> _What is required_
The range runs from the line containing "You are a computer-use" through the last line of the material below; retype it exactly, leaving out the pictures.

[Material shown Boundary: Start]

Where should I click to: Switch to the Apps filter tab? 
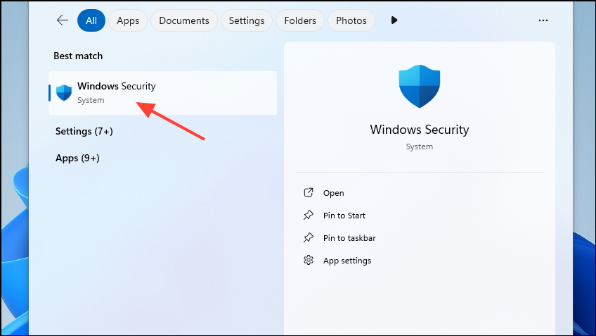point(128,20)
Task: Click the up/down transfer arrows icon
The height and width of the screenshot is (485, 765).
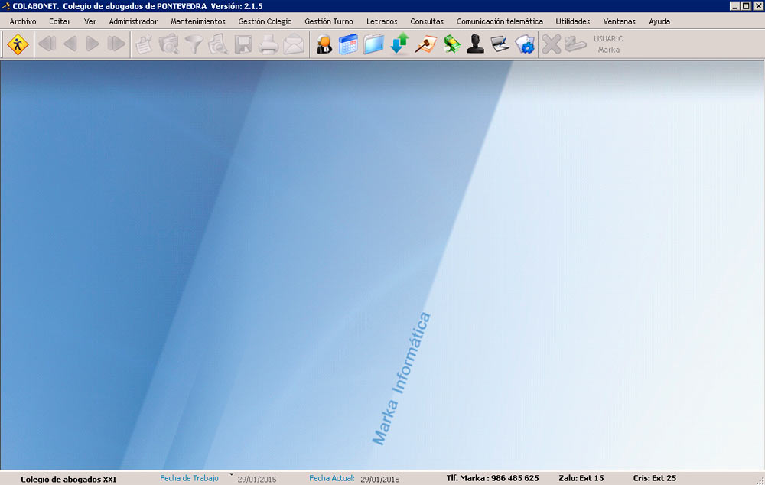Action: 399,45
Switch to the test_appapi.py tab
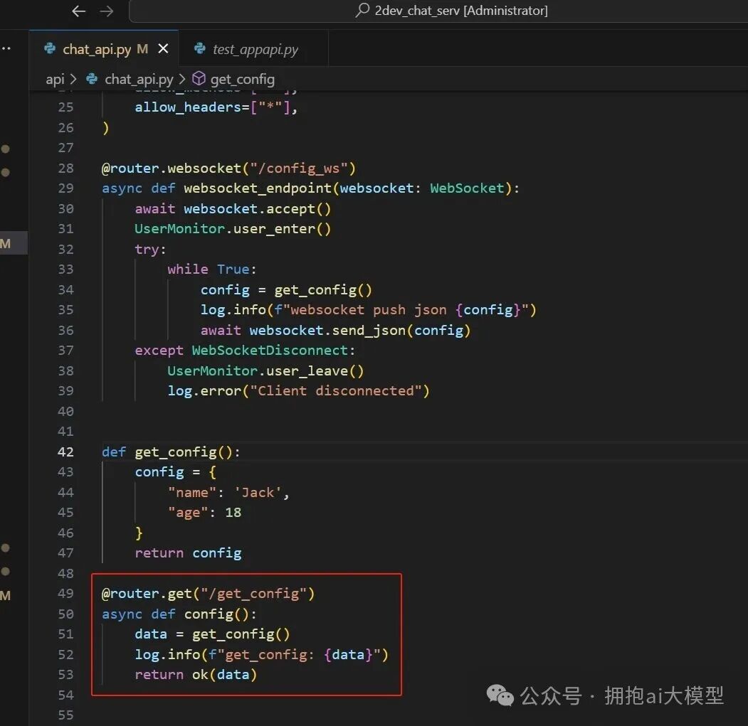This screenshot has width=748, height=726. pyautogui.click(x=254, y=49)
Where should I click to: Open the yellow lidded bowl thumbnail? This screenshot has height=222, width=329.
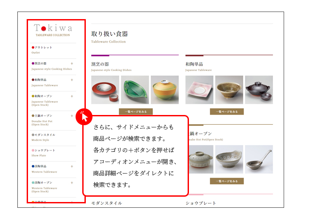[x=165, y=90]
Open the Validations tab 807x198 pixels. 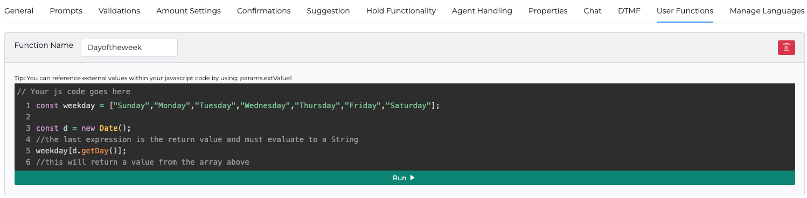click(x=119, y=11)
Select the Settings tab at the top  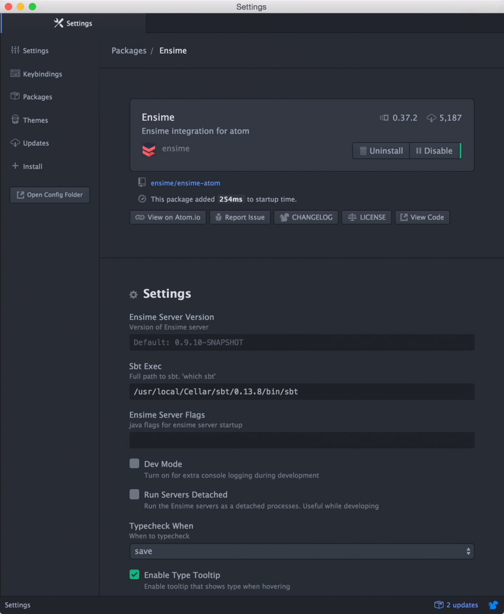[73, 24]
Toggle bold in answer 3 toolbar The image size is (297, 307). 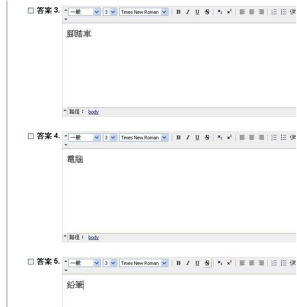[178, 12]
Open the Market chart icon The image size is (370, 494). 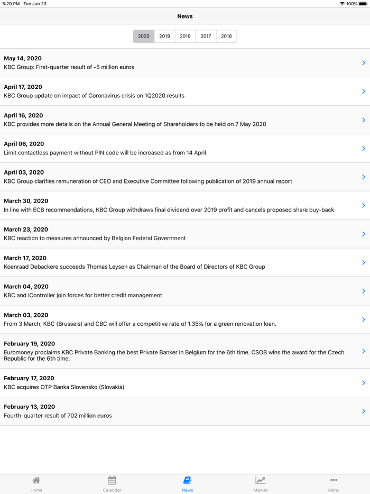tap(260, 480)
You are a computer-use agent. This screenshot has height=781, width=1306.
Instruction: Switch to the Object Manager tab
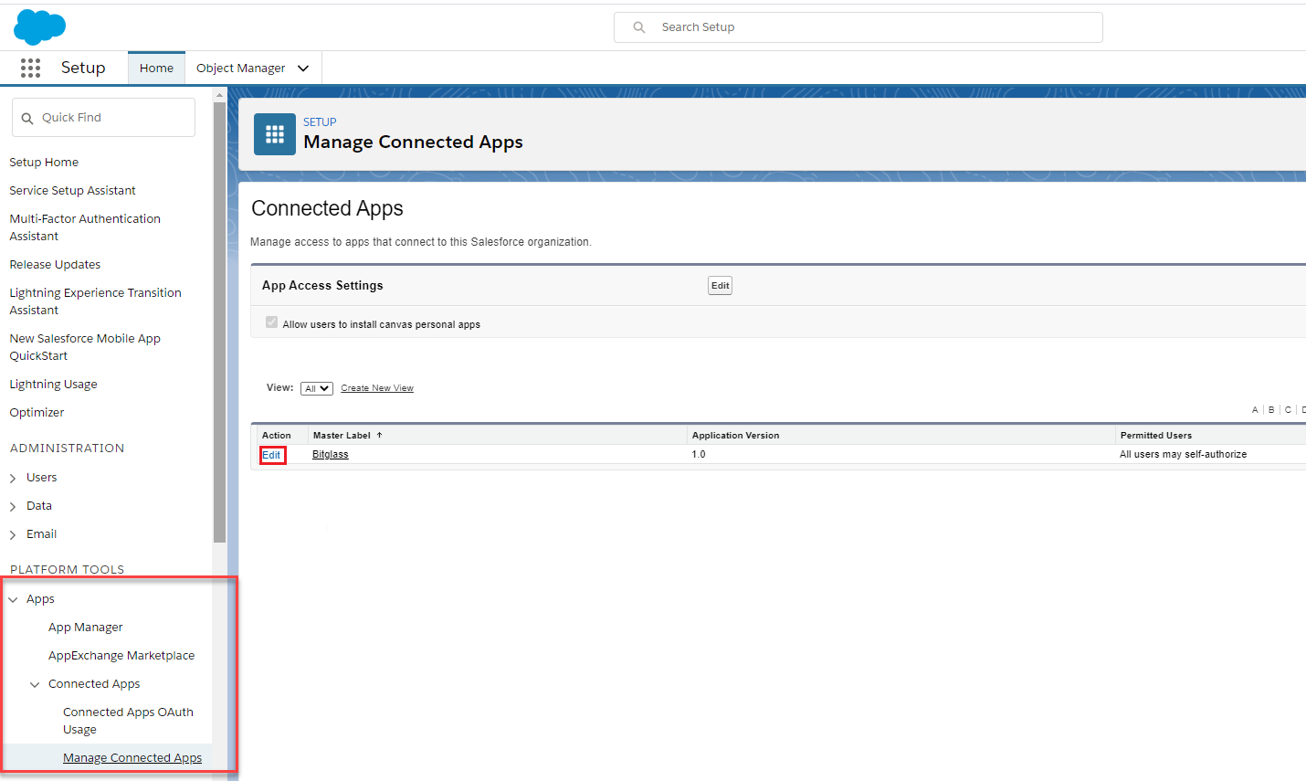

[Material shown Boundary: End]

> _Answer_
You are a computer-use agent. This screenshot has height=781, width=1306.
Instruction: Switch to the Object Manager tab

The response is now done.